World

Retired judge to lead inquiry into deadly London tower fire

British Prime Minister Theresa May appointed a retired judge on Thursday to chair a public inquiry into the devastating west London fire that killed at least 80 people, as more high-rise buildings across the country failed fire-safety tests.

May chose Martin Moore-Bick, a retired court of appeal judge, to head the investigation into the June 14 Grenfell Tower blaze.

"I am determined that there will be justice for all the victims of this terrible tragedy and for their families who have suffered so terribly," May said.

Fire safety experts expressed shock at how quickly the public housing tower block became engulfed in flames after a blaze began in a refrigerator. Attention has focused the building's new aluminum cladding installed during a recent renovation, and authorities want answers fast because thousands of other buildings in the country could be affected.

Hundreds of local government-owned buildings across Britain are being tested to see whether their cladding is fire-resistant. So far, all have failed — 137 buildings in 41 areas.

The 100 percent failure rate has led to claims that fire safety standards in construction have been dangerously flouted or watered down.
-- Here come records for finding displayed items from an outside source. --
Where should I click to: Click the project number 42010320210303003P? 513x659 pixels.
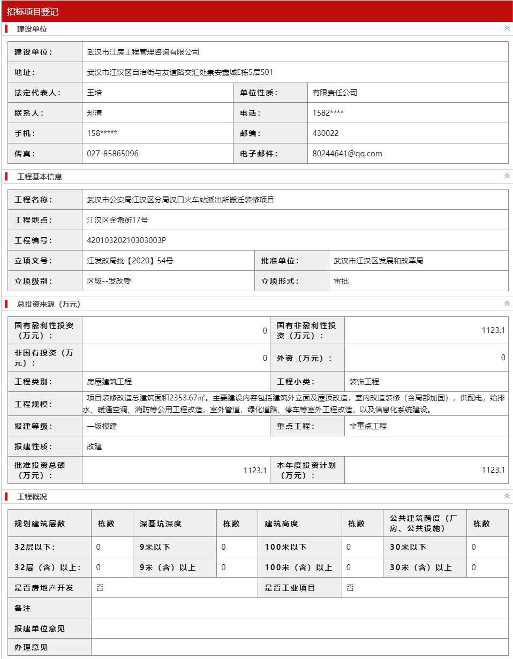point(126,240)
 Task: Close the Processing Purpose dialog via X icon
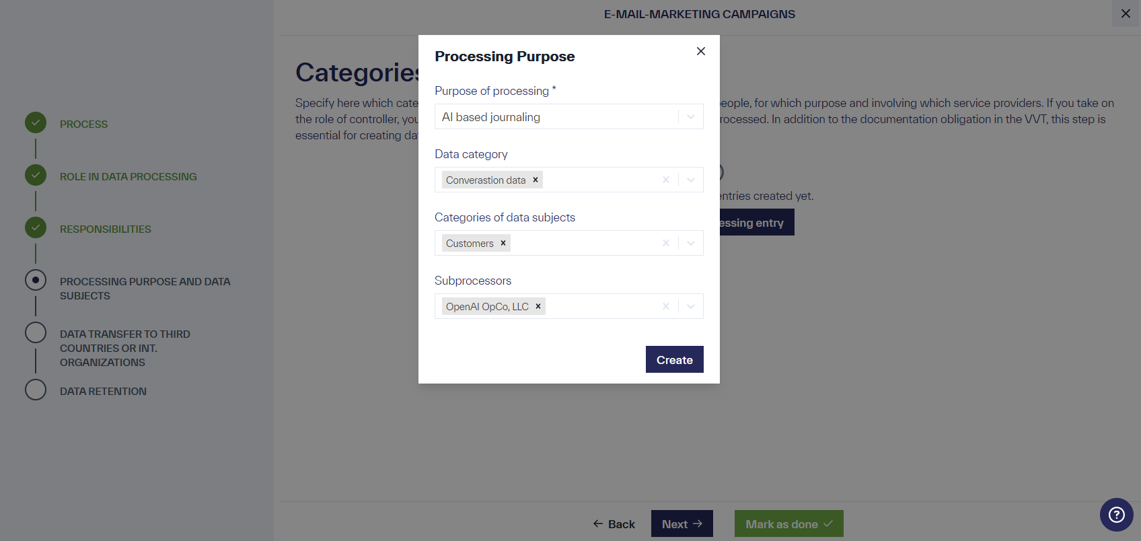(x=700, y=51)
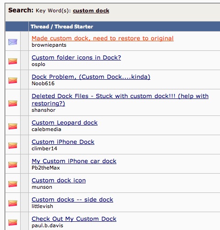Click envelope icon beside browniepants thread
The height and width of the screenshot is (230, 220).
point(13,42)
David Orr, chief executive of the National Housing Federation, said there was no point continuing the tests because they had produced a "conclusive" result: that aluminum composite cladding "simply does not pass these tests and is deemed unsafe."

Orr said the tests had revealed a "systematic failure" around the development, manufacture and regulation of cladding.
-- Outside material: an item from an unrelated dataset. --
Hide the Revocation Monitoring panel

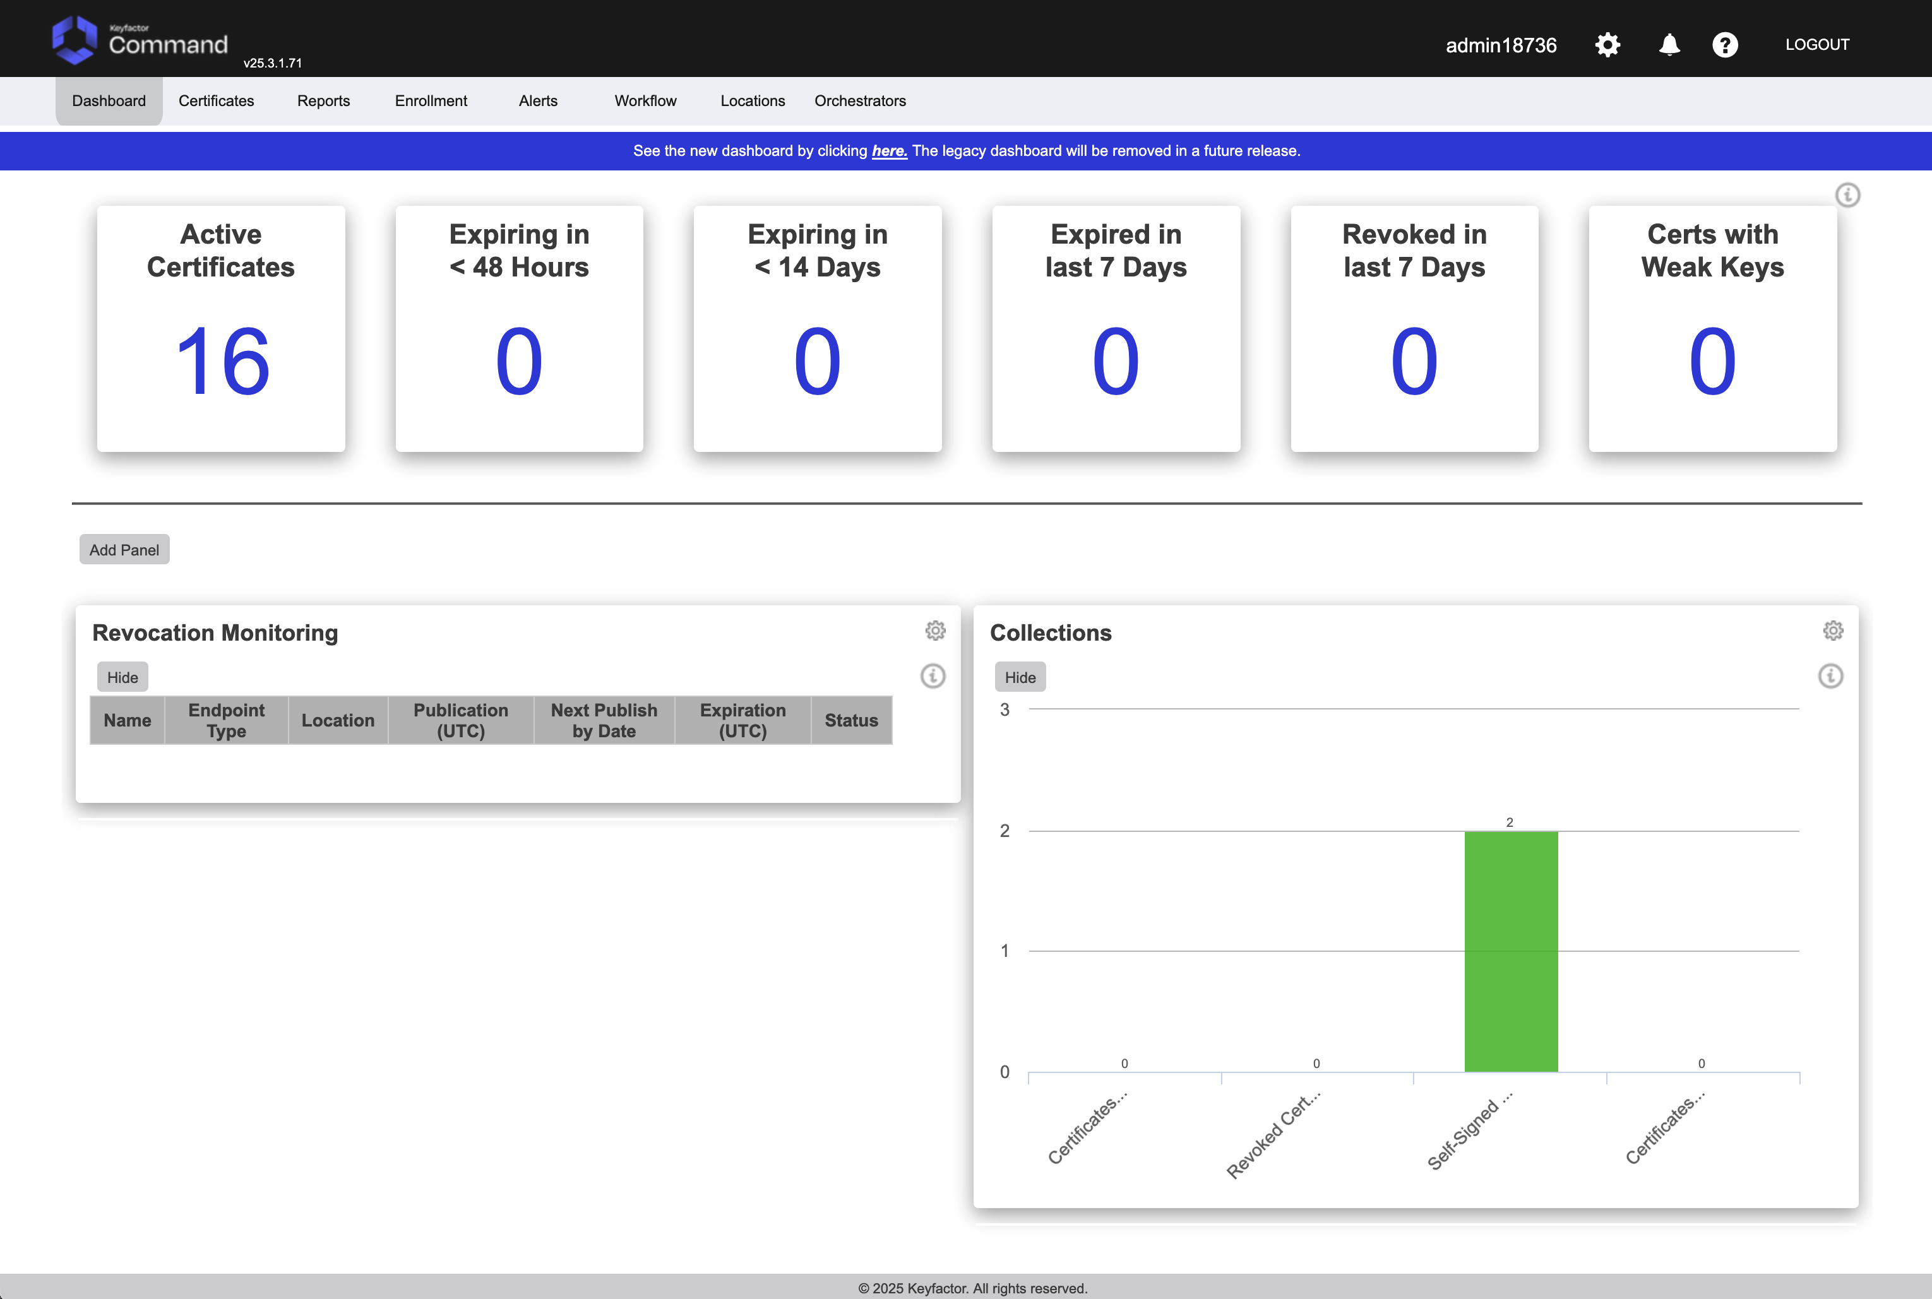click(x=123, y=677)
Some Grenfell residents expressed skepticism that a judge-led inquiry would uncover the truth behind the tragedy, but Moore-Bick said his inquiry would be "open, transparent and fair."
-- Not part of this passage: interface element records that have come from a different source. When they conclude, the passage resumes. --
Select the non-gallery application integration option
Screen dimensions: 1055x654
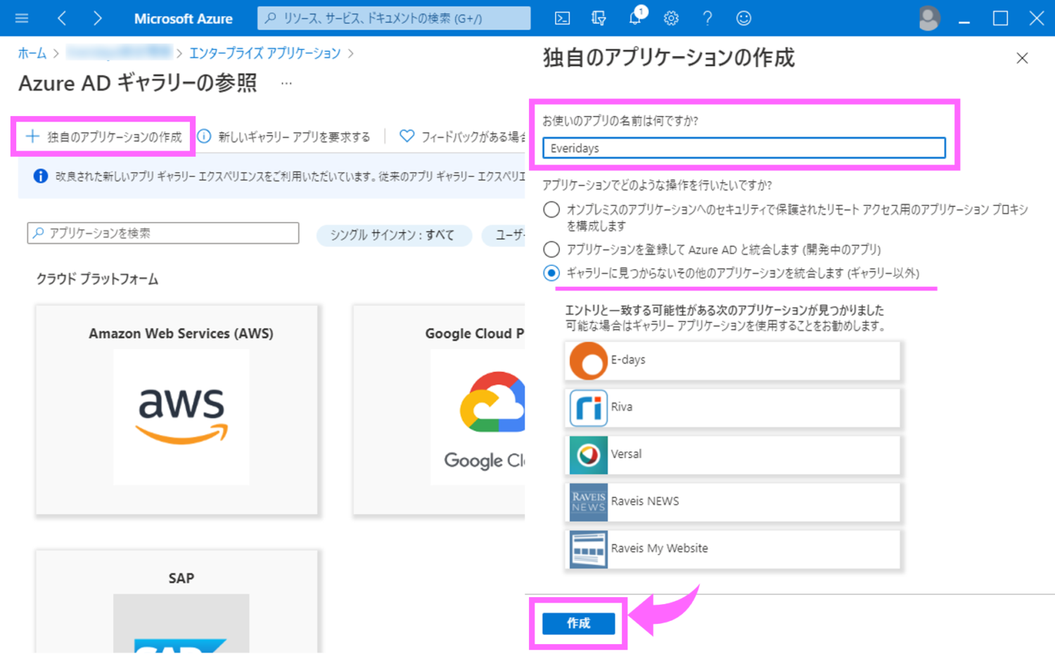pyautogui.click(x=551, y=273)
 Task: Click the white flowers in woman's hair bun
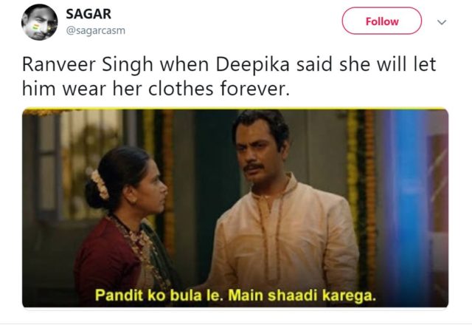(100, 185)
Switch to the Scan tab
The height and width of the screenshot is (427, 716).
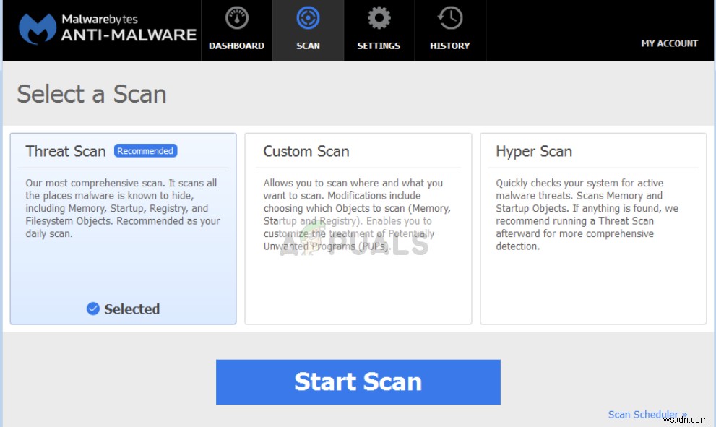308,30
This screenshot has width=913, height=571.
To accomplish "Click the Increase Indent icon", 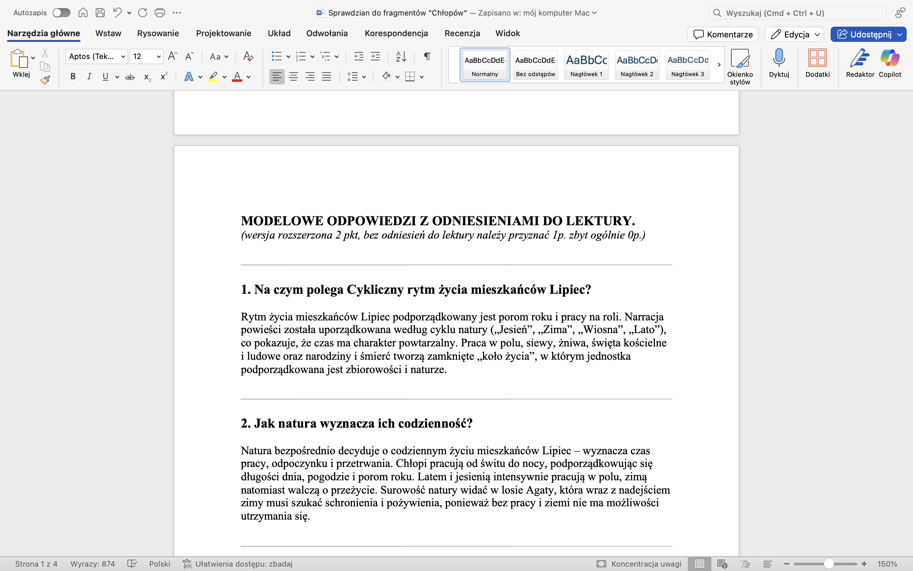I will pos(375,57).
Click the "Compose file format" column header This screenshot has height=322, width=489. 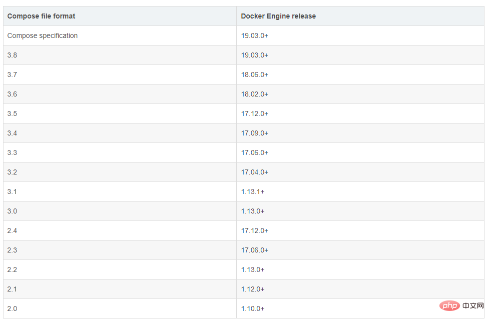tap(41, 16)
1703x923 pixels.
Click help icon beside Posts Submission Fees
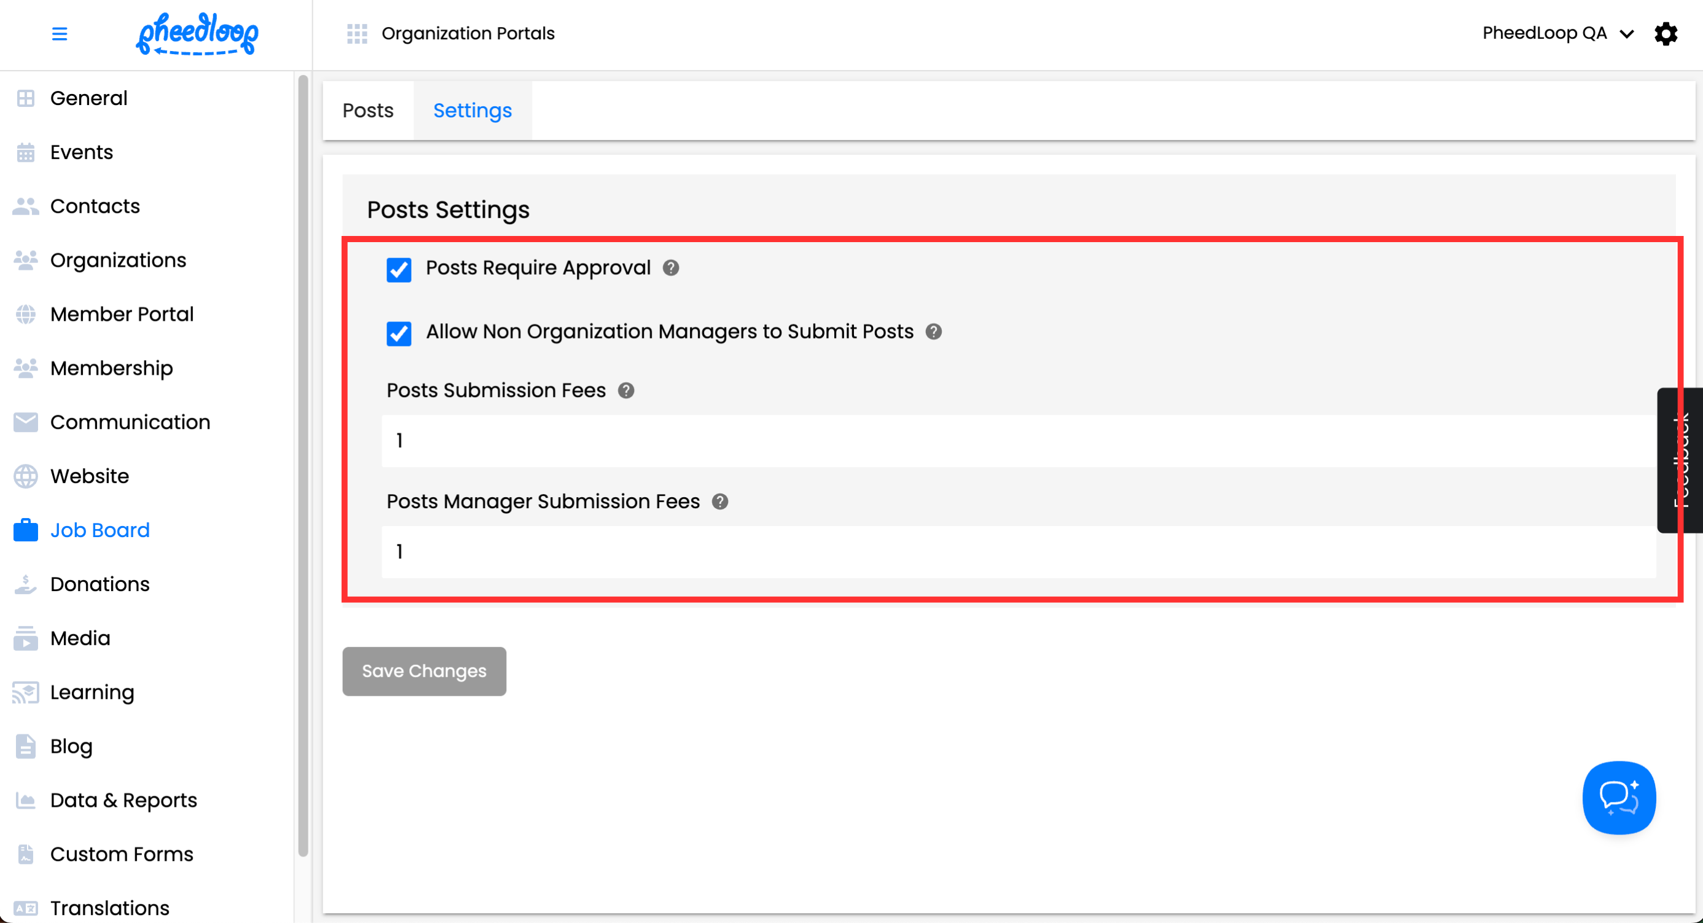(626, 391)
But he also dampened expectations, expressing doubts that the probe would be broad enough to satisfy all the survivors. The scope of his inquiry would be limited to the start of the fire, its rapid development and how it can be prevented in the future, he said.

"I'm well aware the residents and the local people want a much broader investigation and I can fully understand why they would want that," he said. "Whether my inquiry is the right way in which to achieve that I'm more doubtful."